Copying each record below exactly is the whole task.
——
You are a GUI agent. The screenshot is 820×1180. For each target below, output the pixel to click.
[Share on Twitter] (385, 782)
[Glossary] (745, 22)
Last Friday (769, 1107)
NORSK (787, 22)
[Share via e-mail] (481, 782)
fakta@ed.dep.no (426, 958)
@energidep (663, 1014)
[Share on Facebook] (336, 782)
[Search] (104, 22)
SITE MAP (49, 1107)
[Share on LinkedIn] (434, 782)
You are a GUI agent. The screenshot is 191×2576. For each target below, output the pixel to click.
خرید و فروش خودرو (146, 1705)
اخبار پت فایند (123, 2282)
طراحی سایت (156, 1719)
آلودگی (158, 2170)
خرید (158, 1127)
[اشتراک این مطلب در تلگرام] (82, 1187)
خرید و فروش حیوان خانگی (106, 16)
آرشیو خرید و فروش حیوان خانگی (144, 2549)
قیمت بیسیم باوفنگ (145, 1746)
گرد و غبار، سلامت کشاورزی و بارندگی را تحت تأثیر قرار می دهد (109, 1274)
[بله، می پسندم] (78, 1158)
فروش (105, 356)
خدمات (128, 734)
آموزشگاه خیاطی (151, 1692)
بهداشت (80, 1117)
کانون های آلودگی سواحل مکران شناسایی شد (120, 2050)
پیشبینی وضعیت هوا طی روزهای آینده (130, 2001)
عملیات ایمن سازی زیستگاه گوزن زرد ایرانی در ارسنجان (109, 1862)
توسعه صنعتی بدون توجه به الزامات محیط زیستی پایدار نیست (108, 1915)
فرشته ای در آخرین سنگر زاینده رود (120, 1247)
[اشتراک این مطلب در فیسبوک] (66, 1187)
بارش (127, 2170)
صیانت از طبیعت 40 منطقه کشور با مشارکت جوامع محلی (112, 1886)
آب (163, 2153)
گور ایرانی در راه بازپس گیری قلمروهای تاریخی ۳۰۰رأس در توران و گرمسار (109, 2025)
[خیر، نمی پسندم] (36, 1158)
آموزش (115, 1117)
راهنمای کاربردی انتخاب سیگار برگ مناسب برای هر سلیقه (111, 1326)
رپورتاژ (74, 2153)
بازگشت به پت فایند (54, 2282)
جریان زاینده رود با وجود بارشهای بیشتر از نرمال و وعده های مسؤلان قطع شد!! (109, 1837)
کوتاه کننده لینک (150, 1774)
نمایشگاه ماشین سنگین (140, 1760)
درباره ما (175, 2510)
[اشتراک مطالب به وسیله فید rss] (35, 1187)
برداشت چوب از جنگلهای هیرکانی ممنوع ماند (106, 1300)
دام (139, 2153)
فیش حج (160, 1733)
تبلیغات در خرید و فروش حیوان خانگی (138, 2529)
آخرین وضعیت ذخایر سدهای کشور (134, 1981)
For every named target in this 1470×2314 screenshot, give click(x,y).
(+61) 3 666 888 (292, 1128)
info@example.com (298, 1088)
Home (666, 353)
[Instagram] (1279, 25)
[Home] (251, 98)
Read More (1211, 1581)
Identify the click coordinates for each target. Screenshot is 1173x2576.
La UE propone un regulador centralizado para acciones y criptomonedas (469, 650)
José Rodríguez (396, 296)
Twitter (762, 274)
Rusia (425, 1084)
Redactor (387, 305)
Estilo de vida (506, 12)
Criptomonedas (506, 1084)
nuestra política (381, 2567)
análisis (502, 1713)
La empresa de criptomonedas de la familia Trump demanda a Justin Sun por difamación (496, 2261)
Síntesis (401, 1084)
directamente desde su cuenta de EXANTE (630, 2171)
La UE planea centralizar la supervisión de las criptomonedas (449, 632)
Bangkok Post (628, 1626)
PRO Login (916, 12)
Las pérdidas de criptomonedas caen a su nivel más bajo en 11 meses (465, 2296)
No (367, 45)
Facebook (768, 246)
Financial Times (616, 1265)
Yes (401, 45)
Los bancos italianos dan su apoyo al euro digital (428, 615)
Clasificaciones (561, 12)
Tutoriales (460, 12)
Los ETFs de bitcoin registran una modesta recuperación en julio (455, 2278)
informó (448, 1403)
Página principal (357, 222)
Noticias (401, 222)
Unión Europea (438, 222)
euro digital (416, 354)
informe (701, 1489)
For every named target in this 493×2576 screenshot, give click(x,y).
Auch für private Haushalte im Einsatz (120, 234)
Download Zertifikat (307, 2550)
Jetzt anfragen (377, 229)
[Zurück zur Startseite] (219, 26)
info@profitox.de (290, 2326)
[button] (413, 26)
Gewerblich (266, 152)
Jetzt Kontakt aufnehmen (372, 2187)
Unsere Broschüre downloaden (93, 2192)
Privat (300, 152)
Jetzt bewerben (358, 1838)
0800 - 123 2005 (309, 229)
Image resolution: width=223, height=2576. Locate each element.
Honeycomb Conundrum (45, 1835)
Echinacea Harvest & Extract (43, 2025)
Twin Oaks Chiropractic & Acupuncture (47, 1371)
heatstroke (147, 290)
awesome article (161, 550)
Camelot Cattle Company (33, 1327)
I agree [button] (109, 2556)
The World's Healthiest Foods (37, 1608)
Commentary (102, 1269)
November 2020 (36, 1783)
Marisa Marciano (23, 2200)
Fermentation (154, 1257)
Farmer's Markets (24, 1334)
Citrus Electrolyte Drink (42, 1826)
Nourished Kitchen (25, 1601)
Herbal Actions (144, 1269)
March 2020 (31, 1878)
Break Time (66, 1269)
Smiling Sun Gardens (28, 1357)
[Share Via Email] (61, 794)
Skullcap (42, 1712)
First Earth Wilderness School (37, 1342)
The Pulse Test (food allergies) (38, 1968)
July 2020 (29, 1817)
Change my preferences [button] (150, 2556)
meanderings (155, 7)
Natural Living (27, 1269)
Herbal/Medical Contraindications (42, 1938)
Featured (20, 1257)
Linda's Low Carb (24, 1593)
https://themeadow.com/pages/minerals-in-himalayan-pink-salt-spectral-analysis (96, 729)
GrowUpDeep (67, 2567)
——
→ **Solution to the problem**:
You are a GUI agent. The screenshot is 820×1180. For each target below, output the pixel to click.
[Share on Twitter] (385, 782)
[Glossary] (745, 22)
Last Friday (769, 1107)
NORSK (787, 22)
[Share via e-mail] (481, 782)
fakta@ed.dep.no (426, 958)
@energidep (663, 1014)
[Share on Facebook] (336, 782)
[Search] (104, 22)
SITE MAP (49, 1107)
[Share on LinkedIn] (434, 782)
You are a GUI agent. The screenshot is 191×2576. For each target below, output the pixel to click.
خرید و فروش خودرو (146, 1705)
اخبار پت فایند (123, 2282)
طراحی سایت (156, 1719)
آلودگی (158, 2170)
خرید (158, 1127)
[اشتراک این مطلب در تلگرام] (82, 1187)
خرید و فروش حیوان خانگی (106, 16)
آرشیو خرید و فروش حیوان خانگی (144, 2549)
قیمت بیسیم باوفنگ (145, 1746)
گرد و غبار، سلامت کشاورزی و بارندگی را تحت تأثیر قرار می دهد (109, 1274)
[بله، می پسندم] (78, 1158)
فروش (105, 356)
خدمات (128, 734)
آموزشگاه خیاطی (151, 1692)
بهداشت (80, 1117)
کانون های آلودگی سواحل مکران شناسایی شد (120, 2050)
پیشبینی وضعیت هوا طی روزهای آینده (130, 2001)
عملیات ایمن سازی زیستگاه گوزن زرد ایرانی در ارسنجان (109, 1862)
توسعه صنعتی بدون توجه به الزامات محیط زیستی پایدار نیست (108, 1915)
فرشته ای در آخرین سنگر زاینده رود (120, 1247)
[اشتراک این مطلب در فیسبوک] (66, 1187)
بارش (127, 2170)
صیانت از طبیعت 40 منطقه کشور با مشارکت جوامع محلی (112, 1886)
آب (163, 2153)
گور ایرانی در راه بازپس گیری قلمروهای تاریخی ۳۰۰رأس در توران و گرمسار (109, 2025)
[خیر، نمی پسندم] (36, 1158)
آموزش (115, 1117)
راهنمای کاربردی انتخاب سیگار برگ مناسب برای هر سلیقه (111, 1326)
رپورتاژ (74, 2153)
بازگشت به پت فایند (54, 2282)
جریان زاینده رود با وجود بارشهای بیشتر از نرمال و وعده های مسؤلان قطع شد!! (109, 1837)
کوتاه کننده لینک (150, 1774)
نمایشگاه ماشین سنگین (140, 1760)
درباره ما (175, 2510)
[اشتراک مطالب به وسیله فید rss] (35, 1187)
برداشت چوب از جنگلهای هیرکانی ممنوع ماند (106, 1300)
دام (139, 2153)
فیش حج (160, 1733)
تبلیغات در خرید و فروش حیوان خانگی (138, 2529)
آخرین وضعیت ذخایر سدهای کشور (134, 1981)
For every named target in this 1470×2314 screenshot, give click(x,y).
(+61) 3 666 888 (292, 1128)
info@example.com (298, 1088)
Home (666, 353)
[Instagram] (1279, 25)
[Home] (251, 98)
Read More (1211, 1581)
Identify the click coordinates for each target. Screenshot is 1173x2576.
La UE propone un regulador centralizado para acciones y criptomonedas (469, 650)
José Rodríguez (396, 296)
Twitter (762, 274)
Rusia (425, 1084)
Redactor (387, 305)
Estilo de vida (506, 12)
Criptomonedas (506, 1084)
nuestra política (381, 2567)
análisis (502, 1713)
La empresa de criptomonedas de la familia Trump demanda a Justin Sun por difamación (496, 2261)
Síntesis (401, 1084)
directamente desde su cuenta de EXANTE (630, 2171)
La UE planea centralizar la supervisión de las criptomonedas (449, 632)
Bangkok Post (628, 1626)
PRO Login (916, 12)
Las pérdidas de criptomonedas caen a su nivel más bajo en 11 meses (465, 2296)
No (367, 45)
Facebook (768, 246)
Financial Times (616, 1265)
Yes (401, 45)
Los bancos italianos dan su apoyo al euro digital (428, 615)
Clasificaciones (561, 12)
Tutoriales (460, 12)
Los ETFs de bitcoin registran una modesta recuperación en julio (455, 2278)
informó (448, 1403)
Página principal (357, 222)
Noticias (401, 222)
Unión Europea (438, 222)
euro digital (416, 354)
informe (701, 1489)
For every named target in this 493×2576 screenshot, give click(x,y).
Auch für private Haushalte im Einsatz (120, 234)
Download Zertifikat (307, 2550)
Jetzt anfragen (377, 229)
[Zurück zur Startseite] (219, 26)
info@profitox.de (290, 2326)
[button] (413, 26)
Gewerblich (266, 152)
Jetzt Kontakt aufnehmen (372, 2187)
Unsere Broschüre downloaden (93, 2192)
Privat (300, 152)
Jetzt bewerben (358, 1838)
0800 - 123 2005 (309, 229)
Image resolution: width=223, height=2576. Locate each element.
Honeycomb Conundrum (45, 1835)
Echinacea Harvest & Extract (43, 2025)
Twin Oaks Chiropractic & Acupuncture (47, 1371)
heatstroke (147, 290)
awesome article (161, 550)
Camelot Cattle Company (33, 1327)
I agree [button] (109, 2556)
The World's Healthiest Foods (37, 1608)
Commentary (102, 1269)
November 2020 (36, 1783)
Marisa Marciano (23, 2200)
Fermentation (154, 1257)
Farmer's Markets (24, 1334)
Citrus Electrolyte Drink (42, 1826)
Nourished Kitchen (25, 1601)
Herbal Actions (144, 1269)
March 2020 (31, 1878)
Break Time (66, 1269)
Smiling Sun Gardens (28, 1357)
[Share Via Email] (61, 794)
Skullcap (42, 1712)
First Earth Wilderness School (37, 1342)
The Pulse Test (food allergies) (38, 1968)
July 2020 (29, 1817)
Change my preferences [button] (150, 2556)
meanderings (155, 7)
Natural Living (27, 1269)
Herbal/Medical Contraindications (42, 1938)
Featured (20, 1257)
Linda's Low Carb (24, 1593)
https://themeadow.com/pages/minerals-in-himalayan-pink-salt-spectral-analysis (96, 729)
GrowUpDeep (67, 2567)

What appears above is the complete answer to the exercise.